▶ _TAREA 1_
Responde con base en el texto proporcionado:
(a) ¿A quién dijo Pablo que refería el gran misterio?
(b) ¿En qué boda tuvo lugar el diálogo entre Cristo y María que se menciona?
(c) ¿Qué les dijo María a los sirvientes?

▶ _TEXTO PROPORCIONADO_
"""
De allí que ella exclama: “Desbordo de gozo con el Señor y me alegro con mi Dios, porque me ha vestido un traje de gala y me ha envuelto en un manto de triunfo, como novia que se adorna con sus joyas”.

Ya desde los inicios, yendo hacia atrás a lo largo de millones de años, Dios estableció que el hombre dejara a su padre y a su madre, se uniera a su mujer y fueran los dos una sola carne. Por lo tanto, no debe separar el hombre lo que Dios ha unido. Gran misterio es éste: pero yo lo refiero a Cristo y a la Iglesia, dijo Pablo. Desde entonces, pues, todo es común entre el esposo y la esposa casados y entre Cristo y la Iglesia.

“El esposo, por tanto, que es uno con el Padre y uno con la esposa, destruyó aquello que había hallado menos santo en su esposa y lo clavó en la cruz, llevando al leño sus pecados y destruyéndolos por medio del madero. Lo que por naturaleza pertenecía a la esposa y era propio de ella lo asumió y se lo revistió, lo que era divino y pertenecía a su propia naturaleza lo comunicó a su esposa. Suprimió, en efecto, lo diabólico, asumió lo humano y le comunicó lo divino, para que así, entre la esposa y el esposo, todo fuera común. Por ello, el que no cometió pecado ni le encontraron engaño en su boca pudo decir: Misericordia, Señor, que desfallezco. De esta manera participa él en la debilidad y en el llanto de su esposa y todo resulta común entre el esposo y la esposa, incluso el honor de recibir la confesión y el poder de perdonar los pecados; por ello dice: Ve a presentarte al sacerdote”.

Así, Cristo, como cada esposo, hace lo que la esposa quiere y la complace en todo, menos en aquello que a ella no le conviene. En sus relaciones y trato personal se repite con frecuencia el diálogo que Él tuvo en la Boda de Caná de Galilea, con la mujer, María, al quedarse sin vino, por haberse acabado el de la boda.

Dice ella: – No tienen vino.
Responde Él:- ¿Qué a mí y a ti, mujer? Todavía no me ha llegado mi hora.
Pero ella dijo a los sirvientes:- “Hagan lo que él les diga”.
"""
▶ _LISTADO_
"""
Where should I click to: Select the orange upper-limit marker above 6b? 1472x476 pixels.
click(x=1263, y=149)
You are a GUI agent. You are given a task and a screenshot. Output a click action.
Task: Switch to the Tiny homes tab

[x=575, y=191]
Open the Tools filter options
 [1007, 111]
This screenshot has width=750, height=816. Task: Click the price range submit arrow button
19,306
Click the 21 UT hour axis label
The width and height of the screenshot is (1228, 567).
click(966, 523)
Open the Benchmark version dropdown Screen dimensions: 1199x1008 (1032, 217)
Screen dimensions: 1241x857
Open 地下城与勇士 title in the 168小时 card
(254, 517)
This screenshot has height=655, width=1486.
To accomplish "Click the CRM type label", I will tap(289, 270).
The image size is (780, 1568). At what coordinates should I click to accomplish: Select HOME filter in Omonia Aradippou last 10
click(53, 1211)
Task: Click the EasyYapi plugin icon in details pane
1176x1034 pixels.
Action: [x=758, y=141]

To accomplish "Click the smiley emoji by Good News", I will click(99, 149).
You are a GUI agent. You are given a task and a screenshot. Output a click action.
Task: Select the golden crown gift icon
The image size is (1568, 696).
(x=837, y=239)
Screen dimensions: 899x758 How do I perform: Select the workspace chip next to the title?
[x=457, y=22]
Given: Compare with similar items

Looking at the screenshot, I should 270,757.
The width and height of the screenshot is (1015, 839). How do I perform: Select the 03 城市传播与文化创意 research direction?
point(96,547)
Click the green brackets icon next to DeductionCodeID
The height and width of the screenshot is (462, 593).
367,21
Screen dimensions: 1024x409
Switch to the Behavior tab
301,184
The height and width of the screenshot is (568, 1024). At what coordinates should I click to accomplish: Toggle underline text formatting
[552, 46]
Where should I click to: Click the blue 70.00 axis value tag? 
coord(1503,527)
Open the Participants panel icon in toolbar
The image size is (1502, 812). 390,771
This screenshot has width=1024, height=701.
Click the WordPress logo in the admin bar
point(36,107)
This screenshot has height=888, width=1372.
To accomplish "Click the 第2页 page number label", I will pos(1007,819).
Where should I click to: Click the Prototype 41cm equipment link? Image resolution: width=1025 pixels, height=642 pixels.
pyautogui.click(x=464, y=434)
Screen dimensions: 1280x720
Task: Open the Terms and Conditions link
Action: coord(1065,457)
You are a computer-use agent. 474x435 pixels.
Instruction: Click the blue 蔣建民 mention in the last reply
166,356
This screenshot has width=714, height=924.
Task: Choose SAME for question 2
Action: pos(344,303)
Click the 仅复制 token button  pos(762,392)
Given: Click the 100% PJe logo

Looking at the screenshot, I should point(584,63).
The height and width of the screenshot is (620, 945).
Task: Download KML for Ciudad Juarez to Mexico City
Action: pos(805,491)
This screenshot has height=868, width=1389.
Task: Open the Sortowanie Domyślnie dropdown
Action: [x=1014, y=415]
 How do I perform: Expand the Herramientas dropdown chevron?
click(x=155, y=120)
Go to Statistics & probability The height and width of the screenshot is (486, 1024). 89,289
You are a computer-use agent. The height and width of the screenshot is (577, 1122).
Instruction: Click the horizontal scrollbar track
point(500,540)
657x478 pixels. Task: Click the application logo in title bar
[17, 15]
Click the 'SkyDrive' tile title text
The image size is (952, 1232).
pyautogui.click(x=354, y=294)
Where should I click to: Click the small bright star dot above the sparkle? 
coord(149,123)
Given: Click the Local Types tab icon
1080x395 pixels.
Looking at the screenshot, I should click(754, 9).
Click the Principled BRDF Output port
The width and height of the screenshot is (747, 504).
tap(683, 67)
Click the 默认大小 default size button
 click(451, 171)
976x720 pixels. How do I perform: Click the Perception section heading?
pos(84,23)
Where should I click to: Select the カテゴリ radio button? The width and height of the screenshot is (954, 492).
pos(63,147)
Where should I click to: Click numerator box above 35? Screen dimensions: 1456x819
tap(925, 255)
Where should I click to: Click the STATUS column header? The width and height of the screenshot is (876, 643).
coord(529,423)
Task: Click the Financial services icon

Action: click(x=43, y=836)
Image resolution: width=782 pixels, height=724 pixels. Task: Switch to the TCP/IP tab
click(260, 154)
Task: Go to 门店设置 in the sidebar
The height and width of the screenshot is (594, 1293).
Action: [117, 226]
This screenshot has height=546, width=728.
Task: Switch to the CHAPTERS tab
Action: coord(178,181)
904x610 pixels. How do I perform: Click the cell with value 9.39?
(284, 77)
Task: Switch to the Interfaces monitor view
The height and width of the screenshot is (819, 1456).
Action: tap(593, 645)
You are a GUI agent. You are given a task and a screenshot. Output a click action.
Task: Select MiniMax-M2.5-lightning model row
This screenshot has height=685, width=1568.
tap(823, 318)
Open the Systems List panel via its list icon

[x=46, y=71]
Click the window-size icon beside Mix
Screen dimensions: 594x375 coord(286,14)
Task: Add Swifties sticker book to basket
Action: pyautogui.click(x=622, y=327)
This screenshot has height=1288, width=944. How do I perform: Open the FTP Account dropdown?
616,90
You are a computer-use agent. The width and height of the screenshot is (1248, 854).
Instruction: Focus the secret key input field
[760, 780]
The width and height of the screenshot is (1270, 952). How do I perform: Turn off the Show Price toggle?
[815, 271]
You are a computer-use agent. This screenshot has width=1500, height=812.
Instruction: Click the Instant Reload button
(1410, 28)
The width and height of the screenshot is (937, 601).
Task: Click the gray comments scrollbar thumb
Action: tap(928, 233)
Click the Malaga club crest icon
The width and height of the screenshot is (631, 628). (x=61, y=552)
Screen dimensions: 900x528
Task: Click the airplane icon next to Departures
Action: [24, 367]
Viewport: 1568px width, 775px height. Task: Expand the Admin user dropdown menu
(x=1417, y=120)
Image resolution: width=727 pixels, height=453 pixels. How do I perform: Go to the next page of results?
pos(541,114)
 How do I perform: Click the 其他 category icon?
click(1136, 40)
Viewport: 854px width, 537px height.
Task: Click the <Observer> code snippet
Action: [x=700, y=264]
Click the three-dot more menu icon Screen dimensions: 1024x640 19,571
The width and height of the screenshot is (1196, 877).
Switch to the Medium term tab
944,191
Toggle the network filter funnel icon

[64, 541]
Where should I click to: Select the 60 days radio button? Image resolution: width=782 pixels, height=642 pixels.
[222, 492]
"""
▶ _TAREA 2_
Transcribe sin cambios las líneas del listado que van desde la que contiene "Screen dimensions: 1241x857" hasta la que contiene "Action: [x=758, y=141]", ambas incluidas.

▶ _RESPUESTA FINAL 1_
(a) A Cristo y a la Iglesia.
(b) En la Boda de Caná de Galilea.
(c) "Hagan lo que él les diga".

▶ _RESPUESTA FINAL 2_
Screen dimensions: 1241x857
Open 地下城与勇士 title in the 168小时 card
(254, 517)
This screenshot has height=655, width=1486.
To accomplish "Click the CRM type label", I will tap(289, 270).
The image size is (780, 1568). At what coordinates should I click to accomplish: Select HOME filter in Omonia Aradippou last 10
click(53, 1211)
Task: Click the EasyYapi plugin icon in details pane
1176x1034 pixels.
Action: [x=758, y=141]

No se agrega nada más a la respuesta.